Reconsideration is an extraordinary remedy that is to be granted “very
sparingly.” L. Civ. R. 7.1(i) cmt. 6(d); Friedman v. Bank of Am., N.A., No. 92214, 2012 WL 3146875 at *2 (D.N.J. Aug. 1, 2012). Generally, reconsideration
is granted in three scenarios: (1) when there has been an intervening change in
the law; (2) when new evidence has become available; or (3) when necessary to
correct a clear error of law or to prevent manifest injustice. See North River Ins.
Co. v. CIGNA Reinsurance Co., 52 F.3d 1194, 1218 (3d Cir. 1995). Local Civil
Rule 7.1(i) requires a movant to specifically identify “the matter or controlling
decisions which the party believes the Judge or Magistrate Judge has
overlooked.” Id. Evidence or arguments that were available at the time of the
original decision will not support a motion for reconsideration. Damiano v. Sony
Music Entm’t, Inc., 975 F. Supp. 623, 636 (D.N.J. 1997); see also N. River Ins.

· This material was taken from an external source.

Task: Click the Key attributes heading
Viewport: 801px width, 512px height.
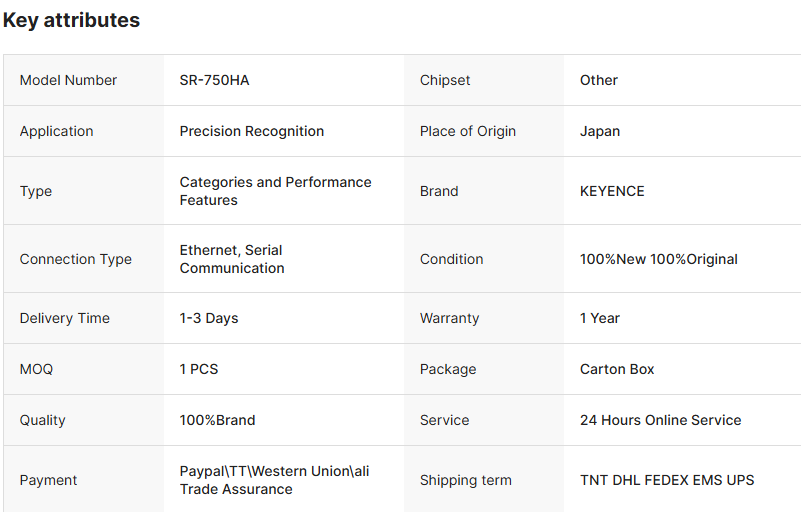Action: [72, 20]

Co., 52 F.3d at 1218; Bapu Corp. v. Choice Hotels Int’l, Inc., No. 7-5938, 2010
WL 5418972 at *4 (D.N.J. Dec. 23, 2010) (citing P. Schoenfeld Asset Mgmt. LLC
v. Cendant Corp., 161 F. Supp. 2d 349, 352 (D.N.J. 2001)).
All of that said, this Court will not cling to a ruling if it is convinced that
it was erroneous. I therefore have not denied the motion on threshold grounds,
but have given due consideration to the plaintiffs’ substantive arguments. I
assume familiarity with my prior Opinion and the record of the case.
II.
DISCUSSION
The motion is focused, as a motion for reconsideration should be.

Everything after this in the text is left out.